My friend left this comment on my last post, I Am Living Proof that God Doesn’t Keep Score:

Jim, you need to call Rob Ford in Toronto. That man does not realize he has a problem. You saw the problem and took action. Very inspiring.

First of all, the well-known fact that he has stated, on numerous occasions, his disdain for cyclists would preclude me pissing on his gums if his teeth were on fire.  Second, while I appreciate the compliment, I did have a lot of help recognizing the problem from The People of the State of Michigan (that’s short for legal trouble folks).  Here’s the rub:  I had to realize I had a problem and that the problem was not that the People of Michigan were picking on me.  In Ford’s case, he acts as though the problem is that people are just picking on him for smoking crack.  The meat of the issue is this:  Until I was ready to quit, there was nothing anyone could say that would have changed my mind.  In other words, you could have talked to me till you were blue in the face and it wouldn’t have mattered.  Folks, I had a doctor tell me that I was dying and I still drank for another year.  The sad fact is, the pain wasn’t great enough to quit, I wasn’t ready to quit until everything was gone and I was laying awake, shivering and sweating from the DT’s in the top bunk of my bed in the treatment center.  Until that moment, there was nothing anyone could say that would have changed me – and believe me, they tried.

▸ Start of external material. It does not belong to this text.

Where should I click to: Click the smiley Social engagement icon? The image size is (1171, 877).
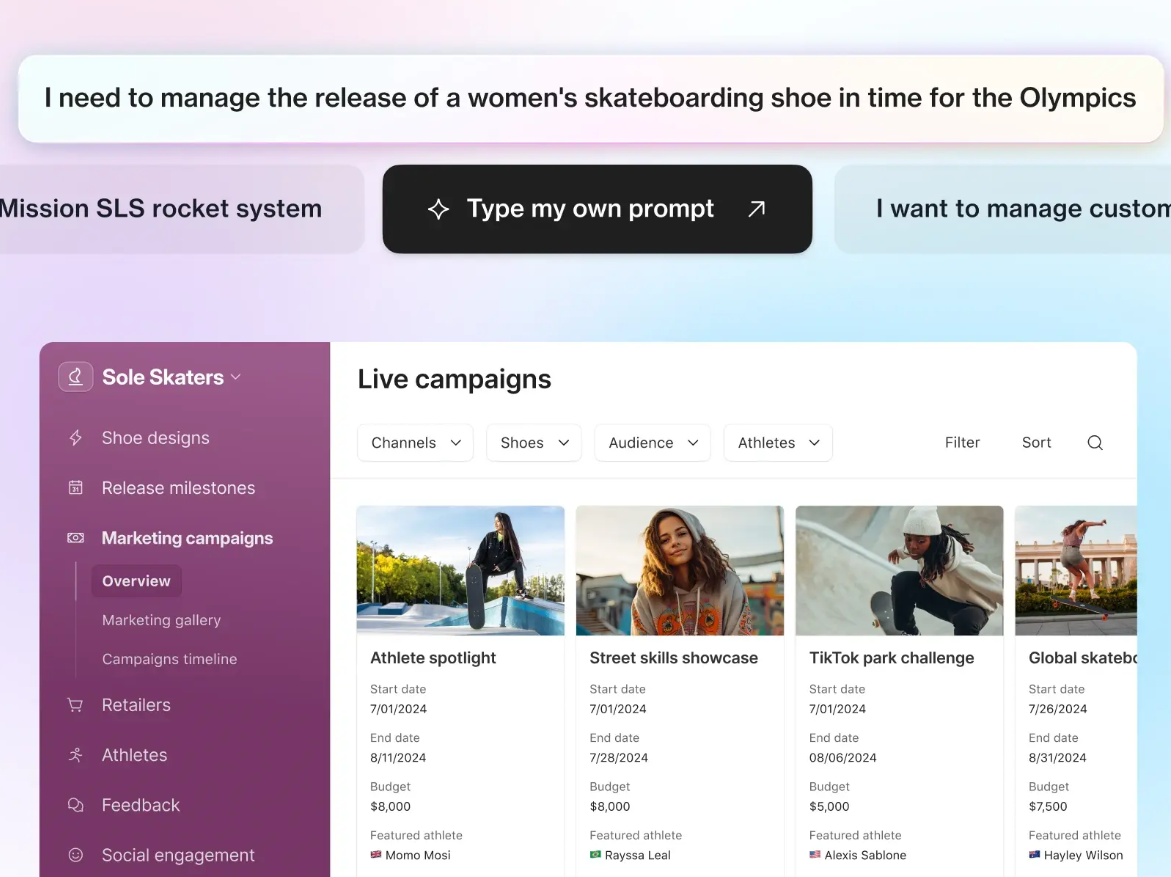click(75, 855)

Rob Ford, as I see it, simply isn’t ready yet.  It seems to me that he’s where I was, sitting on the doctor’s table getting the news that my liver had less than a decade left on it (again I reserve the right to be wrong, I am writing about this from a place of sheer ignorance – I know nothing about the man away from the camera).

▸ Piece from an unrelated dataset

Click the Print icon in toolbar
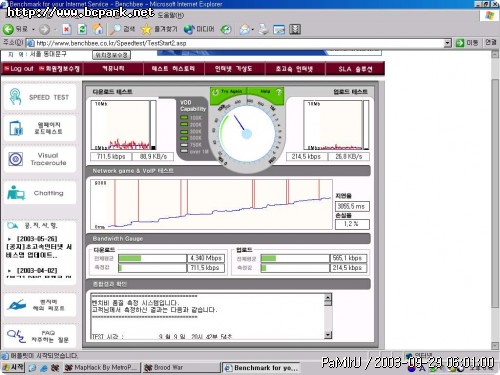 [263, 29]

There was a commercial that ran here in Michigan several years ago that featured a young girl whining that she was “screaming for your help” when her parents found her drug paraphernalia.  I tore that commercial apart here.  The notion that people, take Rob for instance, are asking for help when they get busted, is stupid.  It’s worse than untrue, it gives hope where there is none.  Alcoholics and addicts are not asking, crying or screaming for help when they get busted.  They’d just as soon you forget about what they did and let them go about their using.

In fact, let’s do a little thought experiment…  You discover your daughter’s crack pipe and confront her.  After you explain that this behavior is not wise you tell her you are there to help and offer to take her to an “NA” meeting if she would like to go – then you give her the crack pipe back and let her know that there will be no consequences for her smoking crack, that things will immediately go back to normal.  Out of 100 people, how many will quit?  If your answer is anywhere between 1 and 100, you’re a fool.  The answer is zero.

This imperviousness to intelligence and logic is what makes dealing with an alcoholic so difficult.  We don’t recognize the damage that we leave in our wake.  The only things I know of that we respond to are pain and loss.  Period.  End of discussion.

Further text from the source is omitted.